# Making a raised workboard - help retaining flatness?



## Dissolve (7 Apr 2014)

Hello,

I have my main workbench alongside a wall in my home workshop, It would be very useful to make a rasied workboard (two sheets of 18mm MDF for instance with spacer blocks in between to allow clamping all round smaller work pieces.

I have tried doing a "dry run" using off cuts of 18mm MDF stacked up and spaced evenly apart in a 3x3 "grid" of sppacer blocks, but with clamps on each block the top remains somewhat unflat. Would using a hardwood frame in between the MDF sheets be a more accurate way of retaining the boards flattness?
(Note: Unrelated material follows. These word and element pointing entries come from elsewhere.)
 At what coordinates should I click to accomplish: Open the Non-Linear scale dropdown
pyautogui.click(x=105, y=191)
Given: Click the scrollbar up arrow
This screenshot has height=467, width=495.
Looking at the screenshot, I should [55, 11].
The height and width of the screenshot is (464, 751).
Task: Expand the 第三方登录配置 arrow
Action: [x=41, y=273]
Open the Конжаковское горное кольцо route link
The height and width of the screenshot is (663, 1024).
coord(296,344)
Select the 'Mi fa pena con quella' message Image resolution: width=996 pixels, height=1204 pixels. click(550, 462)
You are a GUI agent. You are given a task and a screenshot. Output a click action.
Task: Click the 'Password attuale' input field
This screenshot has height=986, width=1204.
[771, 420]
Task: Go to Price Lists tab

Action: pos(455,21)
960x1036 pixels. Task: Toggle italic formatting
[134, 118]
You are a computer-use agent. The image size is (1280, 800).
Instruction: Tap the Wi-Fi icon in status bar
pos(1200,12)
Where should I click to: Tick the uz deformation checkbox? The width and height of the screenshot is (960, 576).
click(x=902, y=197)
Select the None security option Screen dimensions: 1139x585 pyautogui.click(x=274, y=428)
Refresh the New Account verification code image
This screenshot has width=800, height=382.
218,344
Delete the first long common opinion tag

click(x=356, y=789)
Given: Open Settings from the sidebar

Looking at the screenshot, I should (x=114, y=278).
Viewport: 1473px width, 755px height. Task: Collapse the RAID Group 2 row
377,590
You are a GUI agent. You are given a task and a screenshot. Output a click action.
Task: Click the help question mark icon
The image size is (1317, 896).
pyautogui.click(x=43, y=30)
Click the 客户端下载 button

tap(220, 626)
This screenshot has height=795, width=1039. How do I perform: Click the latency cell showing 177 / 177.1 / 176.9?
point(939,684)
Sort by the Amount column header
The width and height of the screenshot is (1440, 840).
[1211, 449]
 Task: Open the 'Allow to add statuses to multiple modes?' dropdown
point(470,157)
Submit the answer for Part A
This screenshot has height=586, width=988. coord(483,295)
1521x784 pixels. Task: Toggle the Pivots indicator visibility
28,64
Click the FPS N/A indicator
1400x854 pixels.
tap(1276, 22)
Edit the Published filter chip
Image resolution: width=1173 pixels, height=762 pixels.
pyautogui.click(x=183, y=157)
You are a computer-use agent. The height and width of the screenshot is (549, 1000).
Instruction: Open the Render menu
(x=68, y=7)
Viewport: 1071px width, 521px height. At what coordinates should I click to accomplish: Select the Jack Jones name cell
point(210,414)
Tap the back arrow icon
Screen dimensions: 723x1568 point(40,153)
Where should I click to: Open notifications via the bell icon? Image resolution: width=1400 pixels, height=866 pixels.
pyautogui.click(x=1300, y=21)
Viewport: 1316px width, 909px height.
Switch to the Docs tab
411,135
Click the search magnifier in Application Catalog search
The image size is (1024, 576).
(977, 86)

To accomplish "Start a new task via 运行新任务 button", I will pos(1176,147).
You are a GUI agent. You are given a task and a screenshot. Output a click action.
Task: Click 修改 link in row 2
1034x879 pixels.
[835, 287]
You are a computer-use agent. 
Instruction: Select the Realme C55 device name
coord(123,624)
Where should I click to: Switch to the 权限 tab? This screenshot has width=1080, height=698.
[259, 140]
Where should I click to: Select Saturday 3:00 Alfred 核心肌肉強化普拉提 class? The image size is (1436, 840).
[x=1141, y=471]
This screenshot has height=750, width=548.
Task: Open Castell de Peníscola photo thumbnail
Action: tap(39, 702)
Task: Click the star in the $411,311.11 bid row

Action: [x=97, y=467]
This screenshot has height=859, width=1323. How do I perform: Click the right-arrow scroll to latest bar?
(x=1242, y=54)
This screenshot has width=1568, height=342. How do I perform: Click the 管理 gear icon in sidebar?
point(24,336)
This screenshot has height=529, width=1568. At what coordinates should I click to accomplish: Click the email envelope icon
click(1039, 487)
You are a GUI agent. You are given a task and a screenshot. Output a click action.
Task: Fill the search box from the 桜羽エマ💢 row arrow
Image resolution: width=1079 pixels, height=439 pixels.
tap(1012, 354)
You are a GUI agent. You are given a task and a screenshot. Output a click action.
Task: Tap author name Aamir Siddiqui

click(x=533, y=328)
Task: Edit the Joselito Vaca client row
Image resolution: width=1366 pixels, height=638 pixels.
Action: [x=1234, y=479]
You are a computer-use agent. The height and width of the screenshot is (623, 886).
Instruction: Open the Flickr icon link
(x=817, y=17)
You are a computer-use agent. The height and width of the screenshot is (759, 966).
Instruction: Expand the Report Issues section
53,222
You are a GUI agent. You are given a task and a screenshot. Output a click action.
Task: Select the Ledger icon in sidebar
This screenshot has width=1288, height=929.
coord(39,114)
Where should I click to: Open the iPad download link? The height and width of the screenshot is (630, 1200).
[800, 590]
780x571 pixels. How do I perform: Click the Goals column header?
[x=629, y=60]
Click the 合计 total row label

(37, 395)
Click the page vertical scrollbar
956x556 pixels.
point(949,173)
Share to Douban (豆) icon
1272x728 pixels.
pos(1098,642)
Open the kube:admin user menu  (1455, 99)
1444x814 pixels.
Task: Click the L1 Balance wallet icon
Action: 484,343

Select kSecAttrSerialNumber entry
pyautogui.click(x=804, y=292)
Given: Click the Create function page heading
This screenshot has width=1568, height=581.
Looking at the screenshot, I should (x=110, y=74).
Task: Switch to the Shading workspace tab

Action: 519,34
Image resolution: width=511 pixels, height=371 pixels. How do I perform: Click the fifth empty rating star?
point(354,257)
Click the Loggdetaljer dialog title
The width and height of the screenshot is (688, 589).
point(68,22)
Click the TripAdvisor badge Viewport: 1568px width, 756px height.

I could obviously plane these accurately and glue them together with simple butt joints before clamping the two boards together?

Any ideas?


----------



## carlb40 (8 Apr 2014)

How about using 2 layers of 18mm mdf for the top to give it extra stiffness?


----------



## SammyQ (19 Apr 2014)

Torsion box!!

Sam


----------



## Stu_2 (19 Apr 2014)

I've made a top for one of my work surfaces which I find really useful for clamping smaller jobs. As the surface was already quite high, I needed to keep the overall height increase to a minimum, while still being able to use rail clamps for general clamping. The slots were originally used to simply allow the clamps to pass through the table, but have proved very flexible for positioning, too.

Hope that helps.

Cheers
Stu


----------



## DeepBlue (24 May 2014)

If you do want to go the whole hog, Marc Spagnuolo did a great video on torsion boxes:

http://www.thewoodwhisperer.com/videos/episode-18-assembly-table-torsion-box/


----------



## MMUK (24 May 2014)

How about using something more structural than the satan spawn known as MDF?


----------